Na faculdade de história, numa universidade federal, recordo da discussão sobre a chapa para o Diretório Acadêmico que encabeçávamos: Não perca o trem da história. Ora, questionavam os sociais-democratas e a direita, e na história lá existem trilhos? Trem? Tem estação? E se tem, não seria hora de avaliarmos que nossa locomotiva havia descarrilhado? Sendo assim, devíamos fazer como o José Dirceu fazia antes da última reeleição do Lula, a história está a nosso favor, nada devemos fazer, só aguardar, como se numa estação estivéssemos à espera do próximo vagão? E tudo sempre com um desdém irônico, típico dos enfrentamentos políticos na universidade.

Neste instante, volto ao silencioso exemplo russo de política: não deixemos ser flanqueados, por mais poderoso que o inimigo seja, avancemos. Está sendo assim na Ucrânia, o foi na Chechênia diante de ataques terroristas, e tudo indica se manterá. O Partido Comunista do Brasil precisa propor, precisa avançar com inovações, e em todas suas instâncias. Agora somente promover e colocar bancadas de mulheres e negros já não basta. Temos que abrir as portas para movimentos LGBQIA+, movimentos da juventude de diversas matizes, para questões fundamentais como nome social, liberdade de união afetiva, assistência de saúde (leia-se também saúde mental) para as questões mais prementes desta vida patriarcal e machista que desmorona no novo milênio. Temos que manter a juventude atenta, pois só ela sabe renovar ideias, chacoalhar a poeira e trazer inovação nos vícios que se acumulam.

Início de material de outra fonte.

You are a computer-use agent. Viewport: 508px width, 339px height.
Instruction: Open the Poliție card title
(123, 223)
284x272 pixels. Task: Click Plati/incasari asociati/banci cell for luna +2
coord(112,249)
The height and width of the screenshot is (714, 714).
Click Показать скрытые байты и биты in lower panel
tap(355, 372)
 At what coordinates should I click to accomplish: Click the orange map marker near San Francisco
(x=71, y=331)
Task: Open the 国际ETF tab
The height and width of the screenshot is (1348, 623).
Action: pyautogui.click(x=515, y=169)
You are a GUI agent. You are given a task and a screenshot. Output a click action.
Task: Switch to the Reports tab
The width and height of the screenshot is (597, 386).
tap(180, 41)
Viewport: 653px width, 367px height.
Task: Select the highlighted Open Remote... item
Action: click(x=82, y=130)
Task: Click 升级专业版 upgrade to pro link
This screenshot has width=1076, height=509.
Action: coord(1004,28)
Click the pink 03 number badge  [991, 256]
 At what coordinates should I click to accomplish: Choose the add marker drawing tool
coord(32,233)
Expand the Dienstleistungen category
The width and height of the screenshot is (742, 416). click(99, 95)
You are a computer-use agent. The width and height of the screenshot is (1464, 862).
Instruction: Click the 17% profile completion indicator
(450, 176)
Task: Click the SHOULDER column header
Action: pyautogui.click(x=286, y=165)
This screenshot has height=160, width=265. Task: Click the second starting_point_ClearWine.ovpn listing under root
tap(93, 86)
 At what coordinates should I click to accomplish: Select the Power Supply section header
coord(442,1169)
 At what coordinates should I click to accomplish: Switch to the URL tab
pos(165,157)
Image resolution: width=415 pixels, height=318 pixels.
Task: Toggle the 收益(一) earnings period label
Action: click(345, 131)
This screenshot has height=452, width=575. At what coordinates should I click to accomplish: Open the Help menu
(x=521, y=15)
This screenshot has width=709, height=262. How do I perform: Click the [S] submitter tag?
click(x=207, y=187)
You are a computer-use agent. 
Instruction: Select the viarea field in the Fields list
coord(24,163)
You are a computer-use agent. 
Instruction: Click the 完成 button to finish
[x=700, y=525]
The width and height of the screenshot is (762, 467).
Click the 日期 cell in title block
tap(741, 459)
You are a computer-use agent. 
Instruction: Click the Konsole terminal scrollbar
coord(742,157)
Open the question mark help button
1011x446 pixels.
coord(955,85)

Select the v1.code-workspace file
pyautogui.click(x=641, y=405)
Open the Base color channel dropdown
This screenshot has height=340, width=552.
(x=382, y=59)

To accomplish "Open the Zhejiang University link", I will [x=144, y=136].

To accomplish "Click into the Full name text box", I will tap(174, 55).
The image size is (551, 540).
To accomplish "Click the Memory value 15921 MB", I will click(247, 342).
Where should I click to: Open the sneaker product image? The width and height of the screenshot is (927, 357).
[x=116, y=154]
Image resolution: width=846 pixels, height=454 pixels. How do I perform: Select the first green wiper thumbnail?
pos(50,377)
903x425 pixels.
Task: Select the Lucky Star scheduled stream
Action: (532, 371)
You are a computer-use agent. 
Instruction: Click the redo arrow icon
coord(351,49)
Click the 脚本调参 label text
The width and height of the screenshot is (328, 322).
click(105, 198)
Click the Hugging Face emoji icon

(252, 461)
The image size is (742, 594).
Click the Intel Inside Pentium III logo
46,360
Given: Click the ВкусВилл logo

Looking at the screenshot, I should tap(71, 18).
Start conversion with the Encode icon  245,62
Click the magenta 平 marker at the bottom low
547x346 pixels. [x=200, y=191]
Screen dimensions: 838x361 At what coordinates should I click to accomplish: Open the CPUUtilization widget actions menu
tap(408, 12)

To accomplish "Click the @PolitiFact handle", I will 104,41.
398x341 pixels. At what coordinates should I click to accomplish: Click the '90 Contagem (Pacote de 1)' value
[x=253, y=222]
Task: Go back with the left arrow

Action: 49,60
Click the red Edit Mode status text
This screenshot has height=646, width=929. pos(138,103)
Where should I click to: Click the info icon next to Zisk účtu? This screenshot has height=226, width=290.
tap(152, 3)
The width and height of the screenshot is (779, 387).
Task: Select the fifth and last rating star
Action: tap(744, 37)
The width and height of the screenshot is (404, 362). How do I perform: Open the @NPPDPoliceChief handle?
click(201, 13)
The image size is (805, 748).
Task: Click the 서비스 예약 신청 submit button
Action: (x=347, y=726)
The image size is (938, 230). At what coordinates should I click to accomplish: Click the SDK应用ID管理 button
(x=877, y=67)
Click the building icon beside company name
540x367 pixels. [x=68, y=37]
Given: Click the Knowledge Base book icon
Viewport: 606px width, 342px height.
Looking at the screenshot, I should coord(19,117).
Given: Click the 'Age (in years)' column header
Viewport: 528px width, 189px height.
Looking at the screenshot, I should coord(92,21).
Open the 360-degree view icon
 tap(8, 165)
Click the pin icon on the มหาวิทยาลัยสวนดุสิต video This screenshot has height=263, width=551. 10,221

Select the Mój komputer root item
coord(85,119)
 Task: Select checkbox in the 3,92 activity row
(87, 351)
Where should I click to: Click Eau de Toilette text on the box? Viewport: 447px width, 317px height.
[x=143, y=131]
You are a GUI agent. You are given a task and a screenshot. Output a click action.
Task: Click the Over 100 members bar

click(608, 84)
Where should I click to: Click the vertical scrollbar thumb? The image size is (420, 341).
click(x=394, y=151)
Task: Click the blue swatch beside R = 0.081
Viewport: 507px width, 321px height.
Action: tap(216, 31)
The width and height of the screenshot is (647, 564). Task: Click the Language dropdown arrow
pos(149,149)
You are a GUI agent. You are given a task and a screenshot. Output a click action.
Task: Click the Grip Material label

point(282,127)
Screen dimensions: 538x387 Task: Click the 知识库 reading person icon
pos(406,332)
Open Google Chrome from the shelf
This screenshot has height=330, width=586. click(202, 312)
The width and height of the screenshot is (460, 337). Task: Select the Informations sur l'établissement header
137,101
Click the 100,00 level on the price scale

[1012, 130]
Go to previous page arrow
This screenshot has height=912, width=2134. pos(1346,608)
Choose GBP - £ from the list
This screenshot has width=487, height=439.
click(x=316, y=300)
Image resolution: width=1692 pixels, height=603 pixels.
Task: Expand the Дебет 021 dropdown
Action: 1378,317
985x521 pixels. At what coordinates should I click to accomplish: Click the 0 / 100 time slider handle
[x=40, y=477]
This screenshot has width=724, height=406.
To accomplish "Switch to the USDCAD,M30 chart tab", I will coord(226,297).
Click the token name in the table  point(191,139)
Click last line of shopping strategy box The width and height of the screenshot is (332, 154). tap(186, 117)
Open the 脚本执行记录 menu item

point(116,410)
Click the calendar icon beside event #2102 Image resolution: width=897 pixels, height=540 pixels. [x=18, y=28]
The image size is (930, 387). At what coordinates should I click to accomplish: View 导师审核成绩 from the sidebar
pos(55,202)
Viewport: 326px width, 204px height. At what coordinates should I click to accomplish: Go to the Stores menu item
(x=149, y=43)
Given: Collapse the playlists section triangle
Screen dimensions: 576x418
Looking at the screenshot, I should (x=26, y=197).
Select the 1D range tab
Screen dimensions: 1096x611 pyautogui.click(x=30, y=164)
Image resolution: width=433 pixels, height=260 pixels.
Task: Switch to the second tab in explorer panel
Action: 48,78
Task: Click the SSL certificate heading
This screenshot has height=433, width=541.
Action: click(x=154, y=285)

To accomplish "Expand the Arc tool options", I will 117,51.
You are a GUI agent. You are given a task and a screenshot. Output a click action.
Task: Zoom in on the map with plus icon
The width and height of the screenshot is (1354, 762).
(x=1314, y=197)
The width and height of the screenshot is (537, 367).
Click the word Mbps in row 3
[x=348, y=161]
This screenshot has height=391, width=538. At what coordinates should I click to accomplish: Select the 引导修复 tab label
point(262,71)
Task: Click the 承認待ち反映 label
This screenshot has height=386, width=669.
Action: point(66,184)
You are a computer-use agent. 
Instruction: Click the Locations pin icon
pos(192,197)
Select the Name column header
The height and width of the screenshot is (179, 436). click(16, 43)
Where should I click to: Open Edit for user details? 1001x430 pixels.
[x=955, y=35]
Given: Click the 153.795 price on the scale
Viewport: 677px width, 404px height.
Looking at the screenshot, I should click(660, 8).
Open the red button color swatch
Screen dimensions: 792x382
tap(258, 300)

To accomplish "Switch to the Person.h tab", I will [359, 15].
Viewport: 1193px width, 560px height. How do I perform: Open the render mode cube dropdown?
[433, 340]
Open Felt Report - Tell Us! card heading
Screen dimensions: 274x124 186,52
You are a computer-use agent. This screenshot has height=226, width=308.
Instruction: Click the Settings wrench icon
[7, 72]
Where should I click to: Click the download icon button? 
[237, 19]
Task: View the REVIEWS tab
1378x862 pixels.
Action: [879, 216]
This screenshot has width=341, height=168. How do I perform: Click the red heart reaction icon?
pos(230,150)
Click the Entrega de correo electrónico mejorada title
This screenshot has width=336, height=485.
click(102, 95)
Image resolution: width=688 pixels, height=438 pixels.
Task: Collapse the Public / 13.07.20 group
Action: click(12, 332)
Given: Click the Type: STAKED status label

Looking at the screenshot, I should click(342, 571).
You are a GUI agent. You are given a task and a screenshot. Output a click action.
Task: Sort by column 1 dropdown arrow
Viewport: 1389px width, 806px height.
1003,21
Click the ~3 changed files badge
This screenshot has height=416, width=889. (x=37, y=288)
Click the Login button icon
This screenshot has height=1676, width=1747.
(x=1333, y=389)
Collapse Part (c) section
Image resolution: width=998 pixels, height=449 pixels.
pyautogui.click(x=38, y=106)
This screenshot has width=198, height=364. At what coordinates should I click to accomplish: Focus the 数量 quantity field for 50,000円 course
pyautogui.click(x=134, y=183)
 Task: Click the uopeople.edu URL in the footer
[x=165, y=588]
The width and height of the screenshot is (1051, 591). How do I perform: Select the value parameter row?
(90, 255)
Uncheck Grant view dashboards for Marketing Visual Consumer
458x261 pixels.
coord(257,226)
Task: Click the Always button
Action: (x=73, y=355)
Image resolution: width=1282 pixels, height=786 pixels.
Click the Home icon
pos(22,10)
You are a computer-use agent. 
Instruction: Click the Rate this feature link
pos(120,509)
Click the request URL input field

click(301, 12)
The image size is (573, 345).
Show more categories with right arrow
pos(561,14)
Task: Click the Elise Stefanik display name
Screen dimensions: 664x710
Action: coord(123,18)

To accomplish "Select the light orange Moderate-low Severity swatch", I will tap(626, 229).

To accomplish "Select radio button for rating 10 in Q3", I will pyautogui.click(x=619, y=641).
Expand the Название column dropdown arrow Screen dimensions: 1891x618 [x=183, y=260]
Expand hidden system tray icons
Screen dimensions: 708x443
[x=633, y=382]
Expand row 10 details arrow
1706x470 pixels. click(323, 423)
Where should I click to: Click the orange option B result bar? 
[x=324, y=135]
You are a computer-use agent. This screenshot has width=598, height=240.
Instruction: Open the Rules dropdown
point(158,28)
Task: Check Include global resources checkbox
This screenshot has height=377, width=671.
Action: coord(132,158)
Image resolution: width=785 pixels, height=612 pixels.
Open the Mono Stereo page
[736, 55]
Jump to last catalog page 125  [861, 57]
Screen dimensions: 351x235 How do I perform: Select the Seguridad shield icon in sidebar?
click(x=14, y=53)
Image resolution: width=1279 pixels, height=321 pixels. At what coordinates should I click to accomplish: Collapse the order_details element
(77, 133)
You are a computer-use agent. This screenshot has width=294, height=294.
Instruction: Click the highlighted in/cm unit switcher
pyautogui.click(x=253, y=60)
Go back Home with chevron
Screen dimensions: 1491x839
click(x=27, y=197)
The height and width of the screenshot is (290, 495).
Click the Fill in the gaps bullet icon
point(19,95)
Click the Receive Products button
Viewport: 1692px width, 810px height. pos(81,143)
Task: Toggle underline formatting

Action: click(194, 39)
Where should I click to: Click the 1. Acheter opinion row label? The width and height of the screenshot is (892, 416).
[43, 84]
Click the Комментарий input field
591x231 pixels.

E, ao fim, o óbvio: precisamos combater o racismo e denunciar, sempre, práticas discriminatórias, porque é nelas que o nazifascismo, que ressurge, se baseia. O nazifascismo arregimenta suas hordas desse chorume: o preconceito e a discriminação, sempre para encobrir suas falcatruas e golpes. E para aqueles que acham que o partido, por sua formação centralista-democrática, pode ser um degrau para seu sucesso carreirístico na democracia burguesa brasileira, é bom repensar, não temos mais de 100 anos por acaso, as coisas mudam tão rápido como surgem…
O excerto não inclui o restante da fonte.